A4) Cooling / removing step: A step of cooling the inside of the mold with cold water or the like and taking out a molded product foam-molded into a predetermined shape. The temperature drops rapidly.
Thus, the adjacent foam cells are fused together to obtain a substantially air-impermeable foam molding.

(Method of the present invention)
Next, a method for producing the foam molded sound absorbing body of the present invention will be described with reference to FIG.
The foamed molded product, which is the main point of the present invention, can be roughly divided into B1) a temperature raising step, B2) a fusion temperature heating step, B3) a foam fusion step, and B4) a cooling / removal step. Here, B1) temperature raising step and B2) fusing temperature heating step are steps in which the expandable resin particles are uniformly heated to the fusing temperature of the expandable resin particles in the presence of heated steam. It is the same as A1 process and A2 process which were explained in 1.

  B3) Foam fusion process: This is a process characterized by the present invention, and is a process of fusing foam cells while controlling the amount of foaming (expansion) of the expandable resin particles following the process B2. Specifically, the pressure curve 5 changes from the point a to the point c shown in FIG. 4B by adjusting the supply and exhaust of steam instead of reducing the pressure rapidly as in the previous step A3. In addition, it is important to finally reduce the pressure while controlling the pressure along a certain pressure path.
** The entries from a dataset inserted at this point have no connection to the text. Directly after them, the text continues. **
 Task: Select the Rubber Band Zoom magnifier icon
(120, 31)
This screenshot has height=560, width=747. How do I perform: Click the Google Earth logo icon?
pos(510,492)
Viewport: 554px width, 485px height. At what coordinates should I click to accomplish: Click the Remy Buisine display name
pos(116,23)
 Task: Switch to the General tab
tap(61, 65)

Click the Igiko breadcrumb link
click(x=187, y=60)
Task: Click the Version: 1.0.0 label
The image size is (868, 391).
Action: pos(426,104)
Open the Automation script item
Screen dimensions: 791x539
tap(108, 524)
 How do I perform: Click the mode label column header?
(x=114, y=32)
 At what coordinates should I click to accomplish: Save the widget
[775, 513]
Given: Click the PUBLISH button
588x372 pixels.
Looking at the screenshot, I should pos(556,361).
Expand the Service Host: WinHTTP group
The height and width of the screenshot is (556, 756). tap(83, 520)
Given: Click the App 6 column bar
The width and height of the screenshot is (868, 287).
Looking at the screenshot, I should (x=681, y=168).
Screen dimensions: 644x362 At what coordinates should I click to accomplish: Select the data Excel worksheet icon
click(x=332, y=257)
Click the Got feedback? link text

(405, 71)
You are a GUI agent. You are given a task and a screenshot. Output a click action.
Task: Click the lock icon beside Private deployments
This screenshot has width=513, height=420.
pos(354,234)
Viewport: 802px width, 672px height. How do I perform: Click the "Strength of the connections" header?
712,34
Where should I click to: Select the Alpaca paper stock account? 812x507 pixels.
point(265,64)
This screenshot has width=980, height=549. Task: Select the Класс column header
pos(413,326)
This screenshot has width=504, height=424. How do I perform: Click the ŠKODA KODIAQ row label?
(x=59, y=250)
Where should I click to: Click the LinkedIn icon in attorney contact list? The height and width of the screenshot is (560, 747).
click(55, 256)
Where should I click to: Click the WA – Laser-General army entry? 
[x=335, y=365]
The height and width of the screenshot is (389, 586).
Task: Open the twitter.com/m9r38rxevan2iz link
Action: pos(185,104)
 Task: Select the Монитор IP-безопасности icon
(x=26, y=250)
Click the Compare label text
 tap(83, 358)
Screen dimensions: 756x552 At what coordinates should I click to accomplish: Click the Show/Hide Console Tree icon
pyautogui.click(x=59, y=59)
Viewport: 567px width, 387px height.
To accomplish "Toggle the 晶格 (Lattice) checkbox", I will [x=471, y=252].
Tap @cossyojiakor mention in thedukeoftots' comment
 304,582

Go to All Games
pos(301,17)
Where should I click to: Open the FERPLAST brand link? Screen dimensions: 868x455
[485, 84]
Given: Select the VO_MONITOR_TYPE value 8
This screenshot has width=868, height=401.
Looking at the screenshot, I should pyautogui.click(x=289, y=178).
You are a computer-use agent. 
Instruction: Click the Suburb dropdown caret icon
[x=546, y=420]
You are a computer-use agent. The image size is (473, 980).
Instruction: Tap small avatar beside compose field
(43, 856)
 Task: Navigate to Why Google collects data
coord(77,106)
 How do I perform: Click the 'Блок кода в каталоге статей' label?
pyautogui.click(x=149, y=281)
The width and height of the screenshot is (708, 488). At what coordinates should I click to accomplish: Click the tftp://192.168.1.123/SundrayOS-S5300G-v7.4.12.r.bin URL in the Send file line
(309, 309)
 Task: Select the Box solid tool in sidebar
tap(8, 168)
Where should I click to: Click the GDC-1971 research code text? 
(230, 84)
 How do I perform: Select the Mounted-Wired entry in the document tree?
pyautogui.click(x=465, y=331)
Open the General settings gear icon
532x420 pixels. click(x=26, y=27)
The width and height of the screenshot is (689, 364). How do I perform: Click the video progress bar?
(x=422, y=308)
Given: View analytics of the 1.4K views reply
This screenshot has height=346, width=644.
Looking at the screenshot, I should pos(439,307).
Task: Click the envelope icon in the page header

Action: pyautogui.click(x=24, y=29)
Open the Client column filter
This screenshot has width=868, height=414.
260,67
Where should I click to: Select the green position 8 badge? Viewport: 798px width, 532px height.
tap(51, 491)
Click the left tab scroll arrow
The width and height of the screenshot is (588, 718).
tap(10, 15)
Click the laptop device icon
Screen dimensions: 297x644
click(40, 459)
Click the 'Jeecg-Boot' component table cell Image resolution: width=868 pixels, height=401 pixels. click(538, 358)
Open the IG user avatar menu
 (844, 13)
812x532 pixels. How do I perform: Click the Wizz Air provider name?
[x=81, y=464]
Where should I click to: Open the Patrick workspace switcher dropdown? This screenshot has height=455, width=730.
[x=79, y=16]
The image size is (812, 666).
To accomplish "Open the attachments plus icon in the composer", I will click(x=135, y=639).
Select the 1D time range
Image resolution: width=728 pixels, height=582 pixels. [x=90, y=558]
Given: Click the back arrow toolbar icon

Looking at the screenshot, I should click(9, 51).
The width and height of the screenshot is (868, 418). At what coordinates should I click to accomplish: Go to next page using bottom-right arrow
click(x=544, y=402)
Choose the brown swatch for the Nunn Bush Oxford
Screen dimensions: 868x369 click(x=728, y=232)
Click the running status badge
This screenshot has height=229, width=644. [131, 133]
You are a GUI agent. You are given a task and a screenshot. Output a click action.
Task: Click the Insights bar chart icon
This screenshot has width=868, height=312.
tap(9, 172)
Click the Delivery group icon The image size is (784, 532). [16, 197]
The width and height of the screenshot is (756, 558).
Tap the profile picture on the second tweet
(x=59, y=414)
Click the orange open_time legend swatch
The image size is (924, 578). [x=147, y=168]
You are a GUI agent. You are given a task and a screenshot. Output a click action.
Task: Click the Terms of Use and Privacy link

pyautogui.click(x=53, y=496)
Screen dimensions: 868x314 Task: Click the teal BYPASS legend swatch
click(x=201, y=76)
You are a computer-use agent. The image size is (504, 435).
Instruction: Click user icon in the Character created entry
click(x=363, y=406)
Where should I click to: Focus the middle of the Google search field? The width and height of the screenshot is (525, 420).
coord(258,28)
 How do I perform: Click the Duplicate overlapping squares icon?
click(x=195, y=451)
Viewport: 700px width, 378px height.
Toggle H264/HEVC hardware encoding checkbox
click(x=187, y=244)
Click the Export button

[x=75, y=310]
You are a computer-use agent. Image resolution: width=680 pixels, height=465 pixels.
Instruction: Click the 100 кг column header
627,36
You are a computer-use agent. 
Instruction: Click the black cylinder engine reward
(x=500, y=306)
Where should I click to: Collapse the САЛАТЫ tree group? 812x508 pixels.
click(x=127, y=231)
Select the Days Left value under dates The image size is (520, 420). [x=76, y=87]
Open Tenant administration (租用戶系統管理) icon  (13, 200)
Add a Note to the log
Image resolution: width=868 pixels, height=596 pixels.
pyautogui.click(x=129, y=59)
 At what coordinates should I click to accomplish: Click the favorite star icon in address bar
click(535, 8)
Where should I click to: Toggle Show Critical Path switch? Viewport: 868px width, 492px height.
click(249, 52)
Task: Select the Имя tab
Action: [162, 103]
  In the case of FIG. 4 (B), the pressure in the cavity is controlled to the end point of control: point c from the point a where the inside of the cavity has a uniform set fusion temperature to the point b where the temperature is the fusion completion temperature. The pressure is reduced while controlling. The purpose of this pressure control is to expand (expand) foamable resin particles in the fusion temperature range while balancing the internal pressure (particle internal pressure) and external pressure (cavity internal pressure) of the particles. The amount of foaming (expansion) is adjusted to leave the space (volume porosity) between the foamable resin particles, and to press and press the contact surface to be fused. Thus, from the foam cell which is a substantial constituent material of the foam-molded sound absorber of the present invention and has the above-mentioned three-dimensional fine pores having a predetermined volume porosity and fusion-bonded to a strength represented by a predetermined tear strength. Thus, a foamed molded product is obtained.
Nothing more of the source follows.